親戚はとても多いのですが私達は親戚の内では近くに住んでいたため私達より早かったのは伯母の家族だけで、母の実家の大きな家にはあまり人が居ませんでした。
両親とともに顔布を掛けられた曾祖母と対面したのですが、恥ずかしながらその頃私はまだ「死」というものを理解しておらず、何故曾祖母の顔を隠すのか分かりませんでした。
その後集まってくる親戚の出迎えなどで家中が忙しくなり、とんでもない話ですが曾祖母の部屋に小学生の私一人しかいないという時間がありました。
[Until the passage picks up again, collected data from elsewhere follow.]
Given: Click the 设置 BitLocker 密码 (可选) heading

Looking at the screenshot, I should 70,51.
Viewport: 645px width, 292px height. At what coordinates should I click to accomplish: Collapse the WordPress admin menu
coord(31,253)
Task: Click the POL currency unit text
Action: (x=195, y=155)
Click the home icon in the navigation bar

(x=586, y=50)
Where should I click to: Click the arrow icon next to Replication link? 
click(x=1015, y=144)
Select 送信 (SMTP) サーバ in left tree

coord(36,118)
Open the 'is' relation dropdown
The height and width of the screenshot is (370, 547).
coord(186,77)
なんとなく「今は大人しくしていなければならない」というのは伝わっていたので、悪戯するような事はありませんでしたが。
その時、私は曾祖母の顔に掛けられた布が、曾祖母が呼吸しているかのように上下に動いているのに気付きました。
しかし「死」を理解していない私はその事を特に不思議には思わず、ただ「自分が吸って吐くのと、ひいばあちゃんが吸って吐くのが一緒だな」と考えていました。
そんな不自然な一致や、真夜中だった事から今考えてみると、単にうとうとして夢を見ただけだったのかもしれません。
ただ、戻ってきた両親に「顔布が乱れている、悪戯するな」としこたま怒られて、「自分は悪くない」とかなんとか泣き出してしまったのは覚えています。